We have limited resources to secure a codebase relative to a market capitalization far beyond our own company’s assets.

This presents interesting challenges for security. Almost every system we rely on has some kind of risk control applied, such that the remaining risk is understood. For instance, how secure are other people’s fuzzing clusters? How can we add monitoring and risk mitigation strategies to the underlying infrastructure? Security bugs in an open source cryptocurrency are a tricky thing to handle, who would be doing that and are they aligned with our mission?

It’s also the case that OSS-Fuzz/ClusterFuzz are far more fully featured than we’re likely to need, and they were also conceived at a time where parallelizing common computing tasks in clusters was harder than it is now. It was extremely forward-thinking at the time to parallelize fuzzing, but thankfully, general-purpose parallelization has now caught in the aspects of shared storage, cluster management, parallel execution and job lifecycle management.

For those reasons, we have our own private parallelization for fuzzing. It’s based on Kubernetes and can be triggered trivially. It uses preemptive nodes, autoscaling clusters and redundant storage for persistence of corpus growth and sharing via a sync job.

Open source it?

I hope that we get to the stage where we open source the parallelization piece, but given that it’s re-using general-purpose clustering, it’s not very large or complex and it probably doesn’t provide all that much value for anyone looking to do anything beyond fuzzing zcashd.
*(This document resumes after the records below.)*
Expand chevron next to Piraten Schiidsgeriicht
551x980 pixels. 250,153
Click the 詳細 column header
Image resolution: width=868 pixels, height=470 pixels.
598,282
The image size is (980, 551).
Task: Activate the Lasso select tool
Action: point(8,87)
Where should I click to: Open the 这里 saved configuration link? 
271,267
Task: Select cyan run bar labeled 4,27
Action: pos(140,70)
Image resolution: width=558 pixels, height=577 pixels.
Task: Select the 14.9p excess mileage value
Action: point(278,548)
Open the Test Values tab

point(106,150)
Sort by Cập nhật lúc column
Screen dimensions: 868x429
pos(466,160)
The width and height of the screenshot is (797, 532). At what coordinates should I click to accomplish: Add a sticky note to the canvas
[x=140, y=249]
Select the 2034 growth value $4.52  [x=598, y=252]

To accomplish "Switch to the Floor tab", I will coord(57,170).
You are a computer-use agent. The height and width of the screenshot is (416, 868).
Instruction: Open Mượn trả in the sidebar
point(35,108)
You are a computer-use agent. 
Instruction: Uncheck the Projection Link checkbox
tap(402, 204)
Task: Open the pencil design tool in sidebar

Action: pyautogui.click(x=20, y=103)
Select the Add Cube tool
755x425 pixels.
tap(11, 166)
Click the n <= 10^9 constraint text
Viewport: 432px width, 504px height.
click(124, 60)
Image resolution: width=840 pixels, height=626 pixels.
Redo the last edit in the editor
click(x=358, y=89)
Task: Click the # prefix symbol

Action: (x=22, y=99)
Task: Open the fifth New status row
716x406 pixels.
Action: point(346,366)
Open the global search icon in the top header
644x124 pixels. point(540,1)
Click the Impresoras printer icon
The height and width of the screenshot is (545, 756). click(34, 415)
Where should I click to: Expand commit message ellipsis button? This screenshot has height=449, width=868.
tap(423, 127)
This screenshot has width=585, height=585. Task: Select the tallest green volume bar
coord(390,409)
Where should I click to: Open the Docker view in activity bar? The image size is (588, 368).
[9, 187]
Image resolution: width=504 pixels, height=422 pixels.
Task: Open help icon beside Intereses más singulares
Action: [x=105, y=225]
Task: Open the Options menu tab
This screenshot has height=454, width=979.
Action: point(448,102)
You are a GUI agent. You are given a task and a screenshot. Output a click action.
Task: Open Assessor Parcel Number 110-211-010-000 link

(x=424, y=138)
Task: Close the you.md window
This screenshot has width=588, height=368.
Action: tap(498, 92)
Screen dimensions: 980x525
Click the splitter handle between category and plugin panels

Time and effort will have to be put into making it useful to others, and frankly, the entire exercise has been one of how much can we do with how little.

Can we offload security test coverage?

Once demonstrated internally that the fuzzing platform we have is viable, we can start fuzzers to the codebase in places that make sense, with the expectation that we can run them at scale soon after they’re committed and tested.

If we could get to a place where anyone adding new C++ code thinks in terms of security tests just being a part of the testing they need to add, then a lot of the heavy lifting of harnessing components could be pushed out to developers, for security to then expand on later. That would be a bit of a culture shift we need to create. Given that there’s a lot of interest and skill in security on the ECC team, I thought they’d appreciate a challenge to write and tune fuzzers (tuning meaning provide CLI options that speed it along, including corpus and a dictionary, but there’s lots of options in libFuzzer). I’d like to run that externally at some point, but like anything it takes overhead, so we’re running a small trial internally first.

Clang support

Support for Clang/LLVM hasn’t been a part of zcashd for very long, but the macos build of zcashd has been using it for a little while. It has been playing second fiddle to the leader GCC, but (in part inspired by this work and entirely on their own) the core engineering team decided to switch to Clang in zcash/zcash master. Outstanding!

Taylor Hornby contributed significantly to this work and article.